Written task
How many lines of the listing below contain the word "width"? Reply with the number alone.
-- Begin Supplied records --
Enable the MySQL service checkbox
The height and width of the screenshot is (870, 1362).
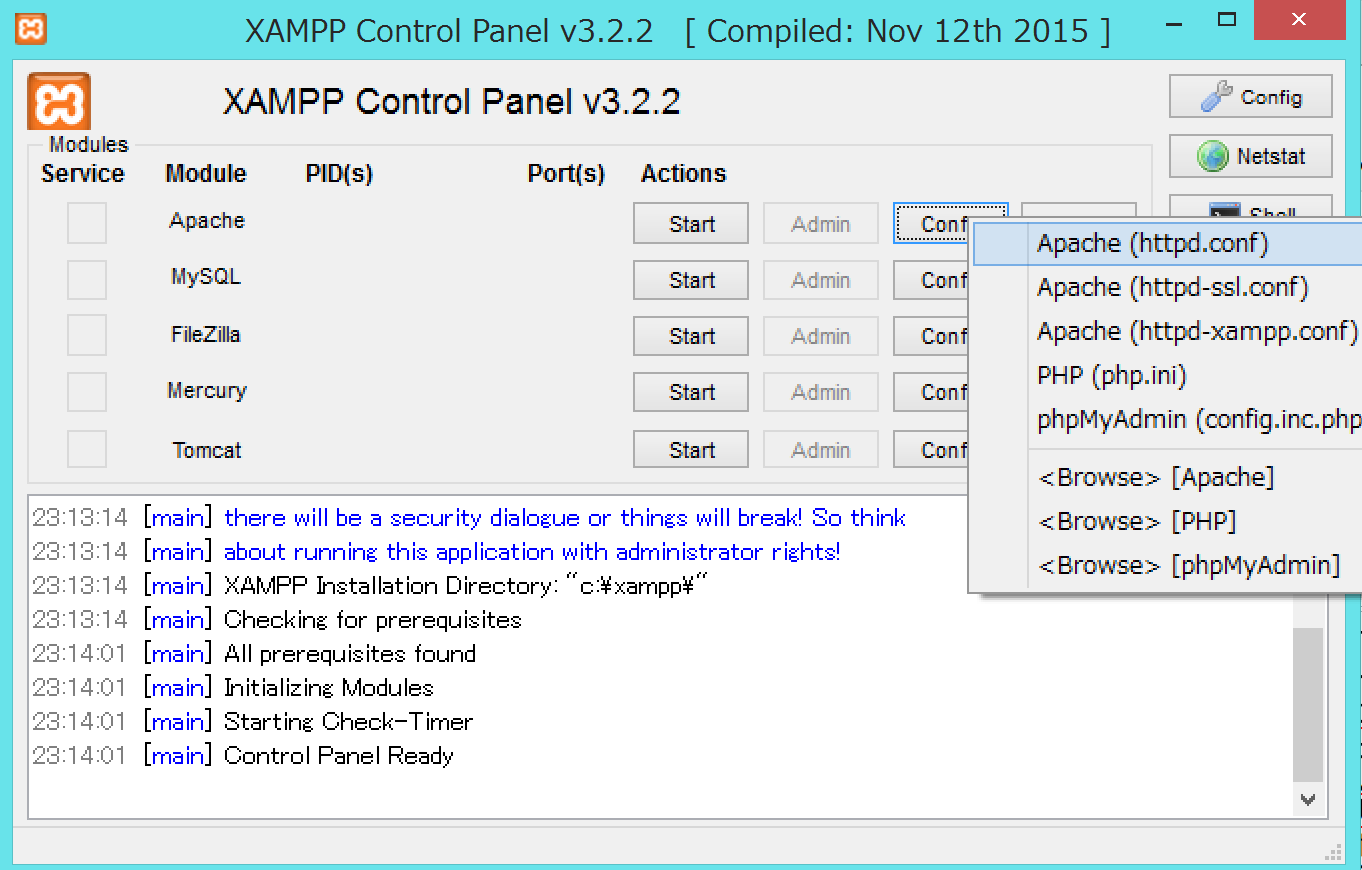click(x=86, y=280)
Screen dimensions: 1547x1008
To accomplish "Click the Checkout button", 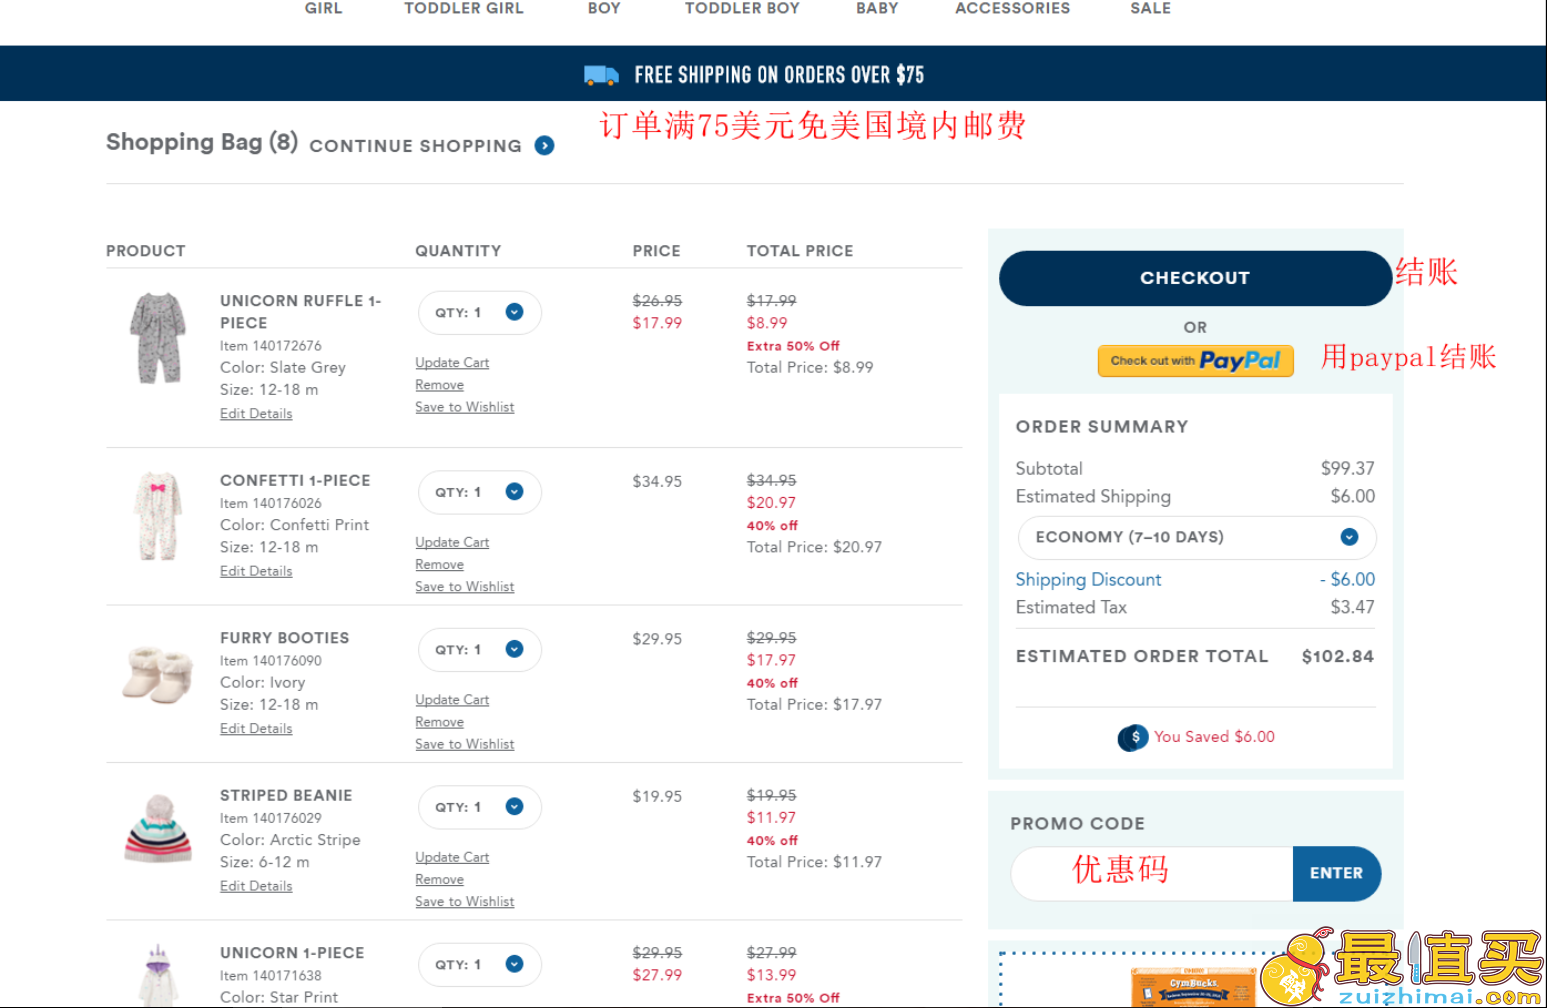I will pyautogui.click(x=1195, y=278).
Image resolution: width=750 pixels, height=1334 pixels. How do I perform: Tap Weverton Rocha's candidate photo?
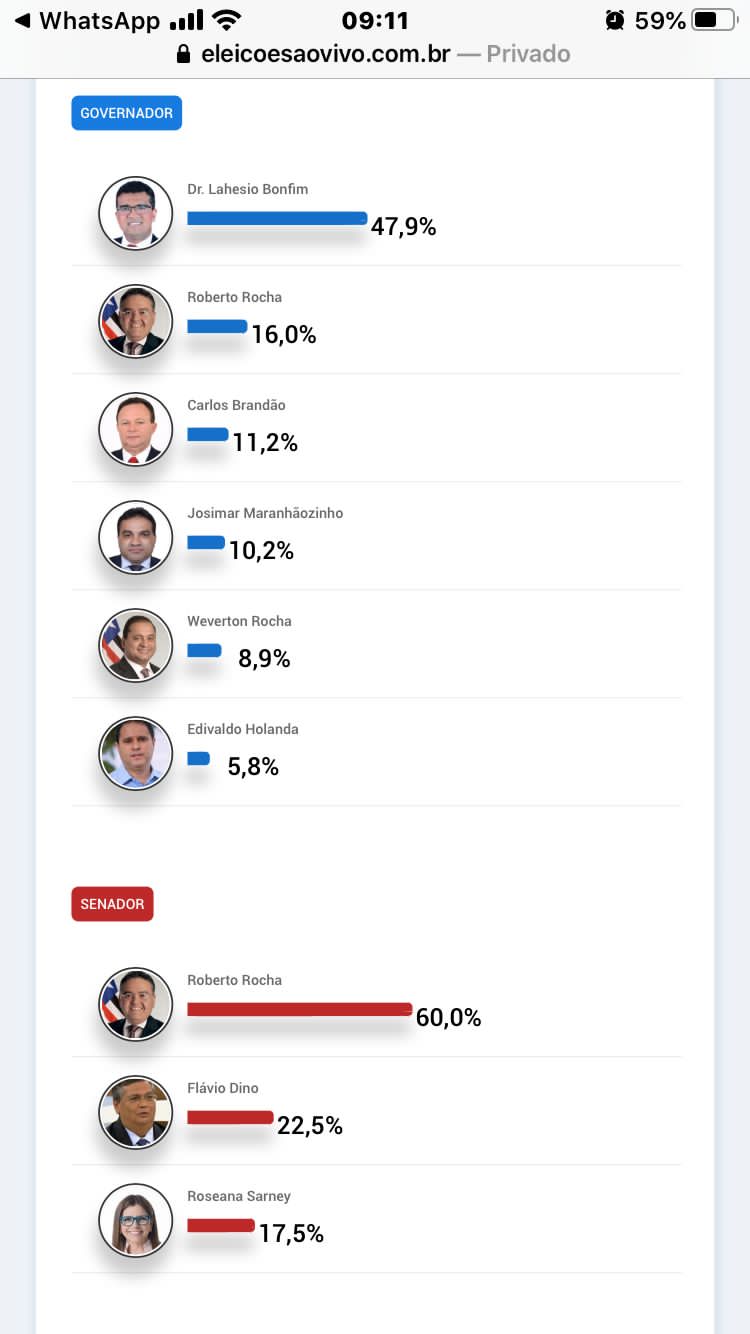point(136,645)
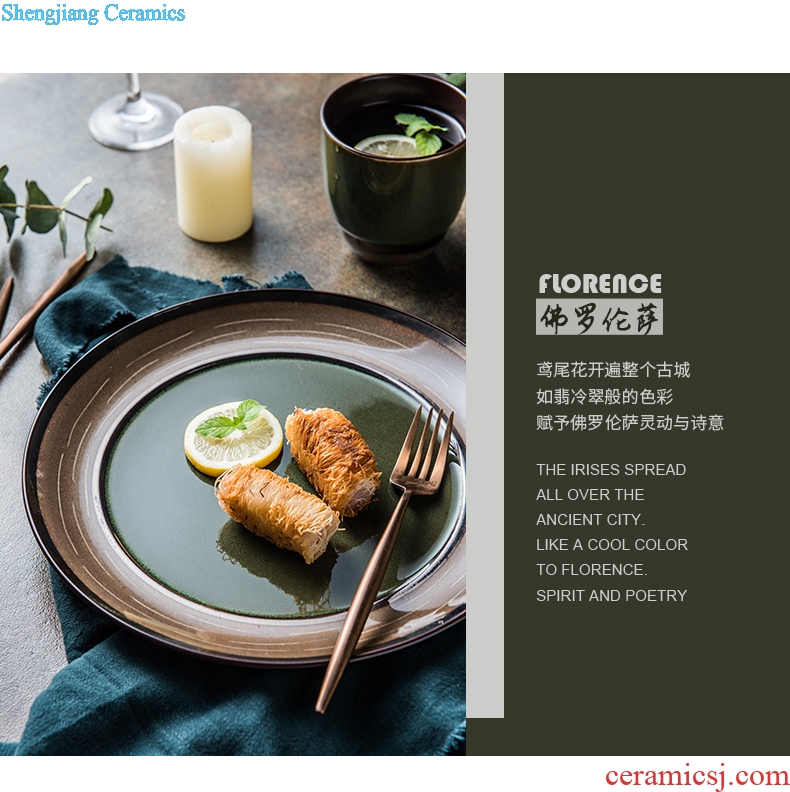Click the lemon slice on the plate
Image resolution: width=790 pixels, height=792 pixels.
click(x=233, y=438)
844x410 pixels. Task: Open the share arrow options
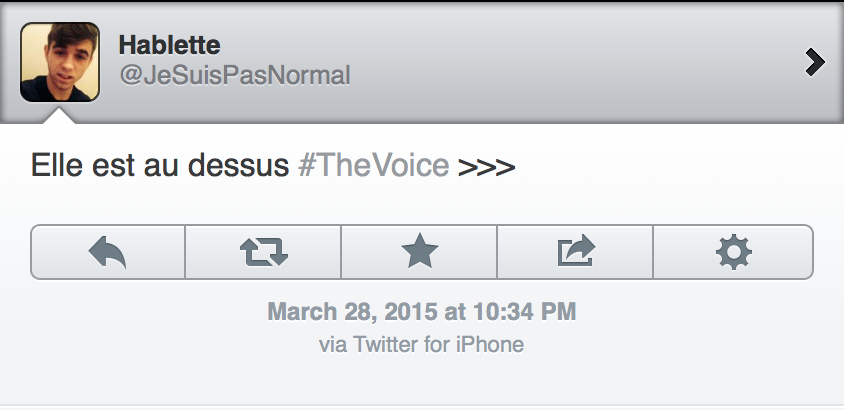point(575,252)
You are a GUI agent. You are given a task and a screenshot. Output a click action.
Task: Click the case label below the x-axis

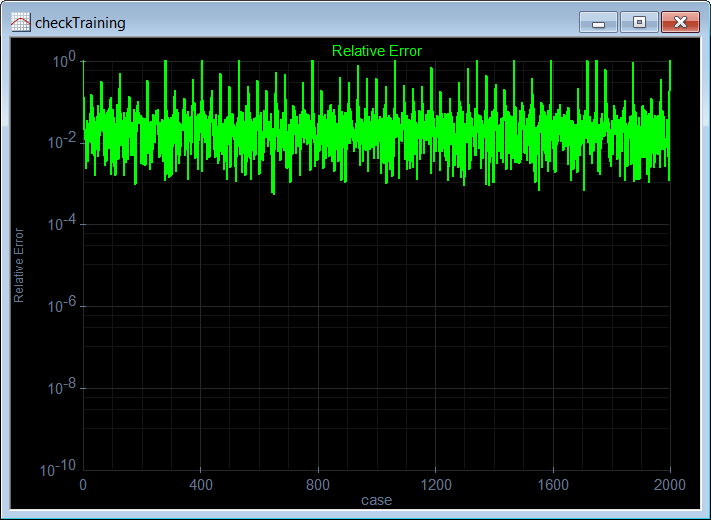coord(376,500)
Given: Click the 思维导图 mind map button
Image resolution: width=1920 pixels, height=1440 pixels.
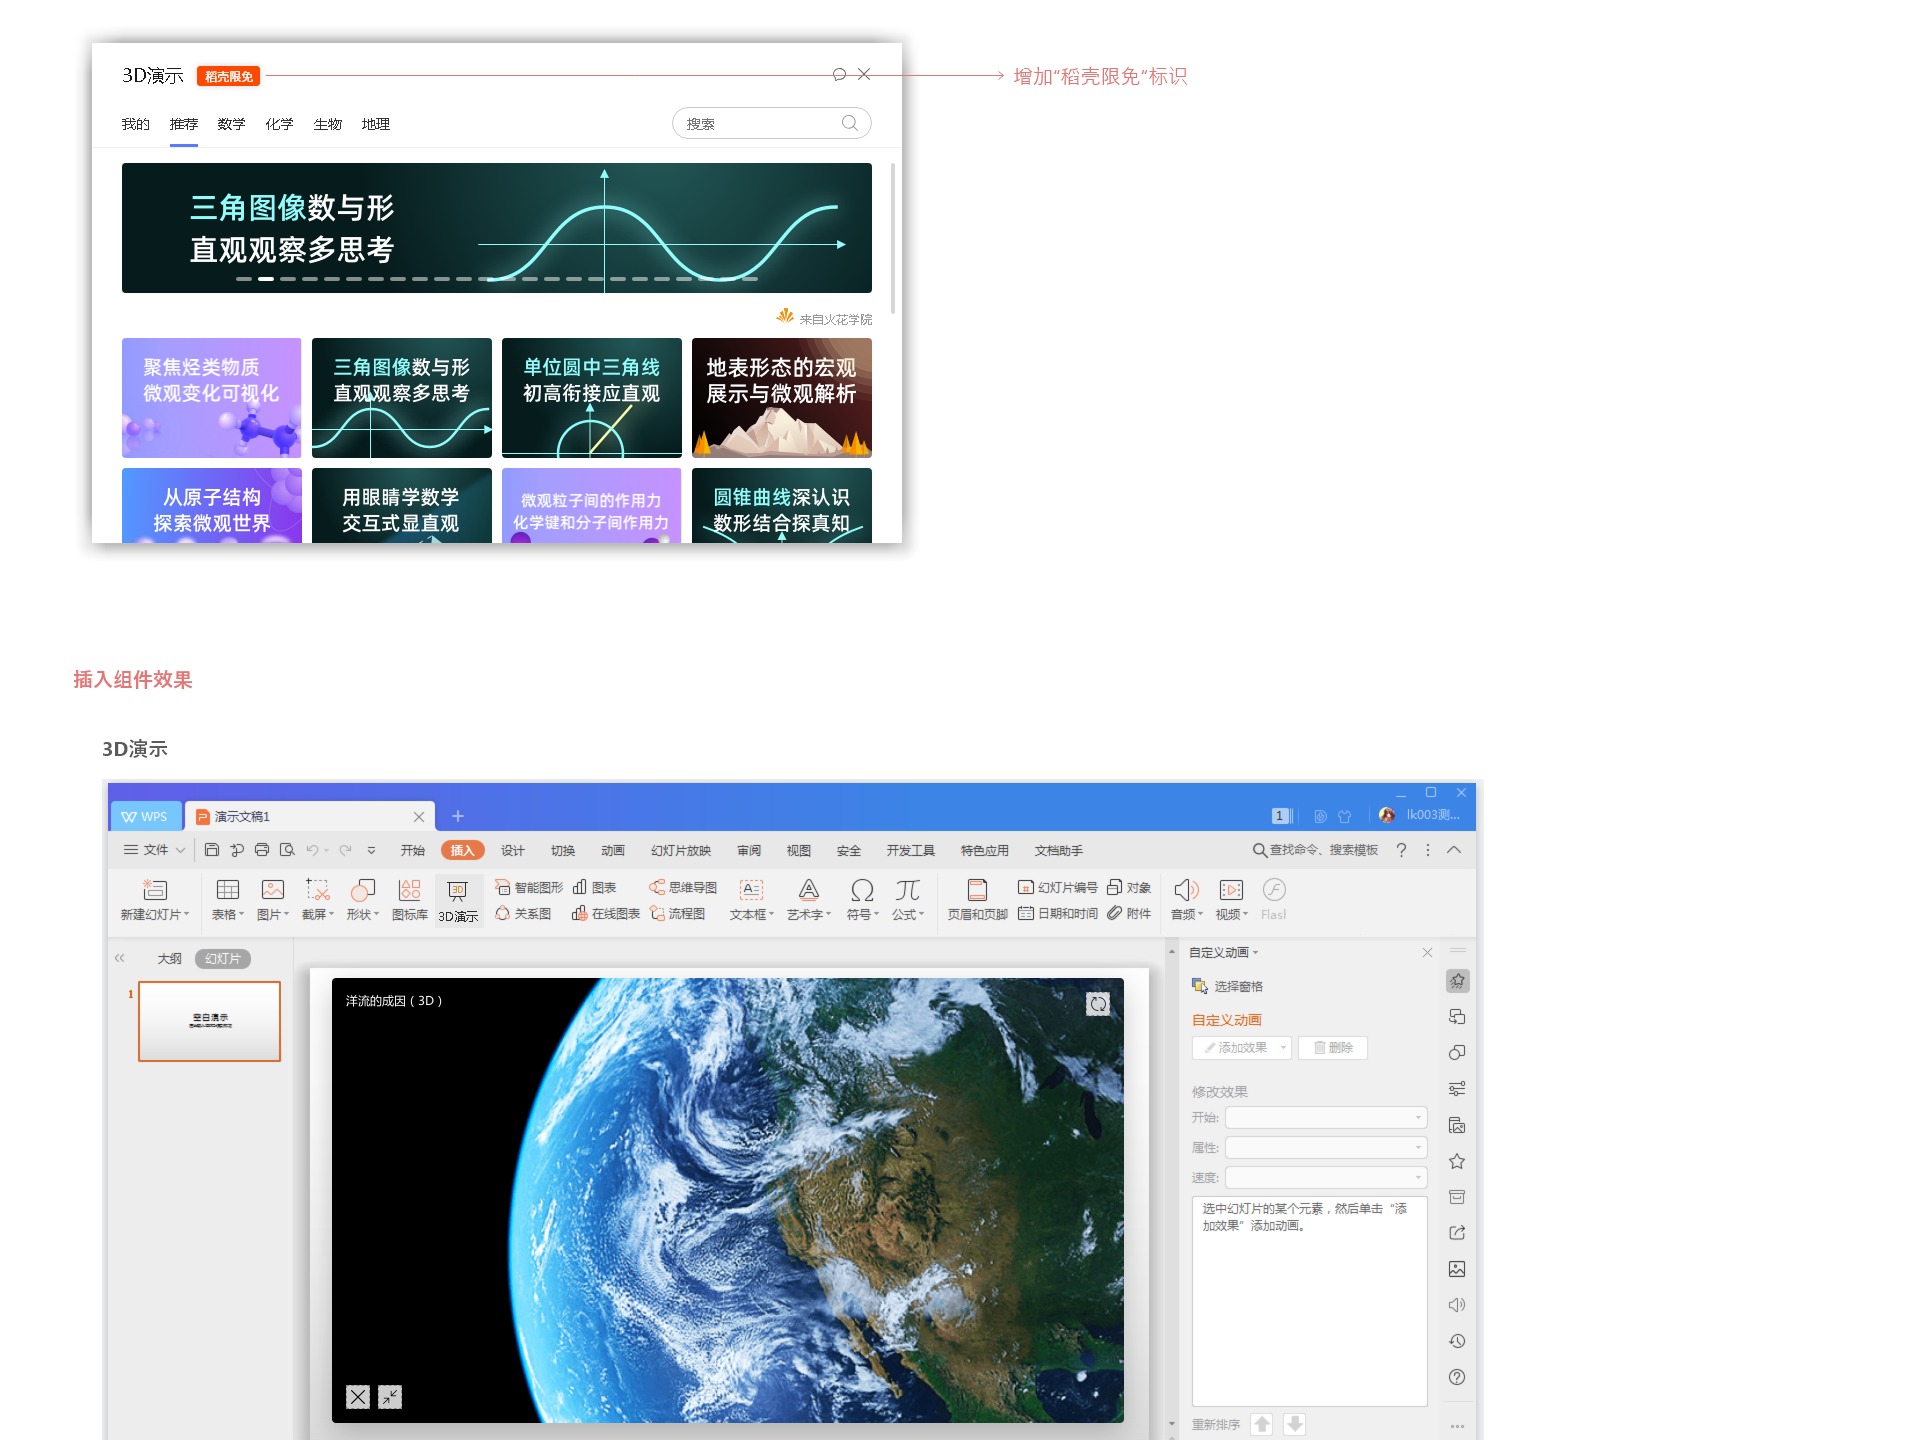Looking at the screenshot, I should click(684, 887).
-- End Supplied records --
Response to this task
4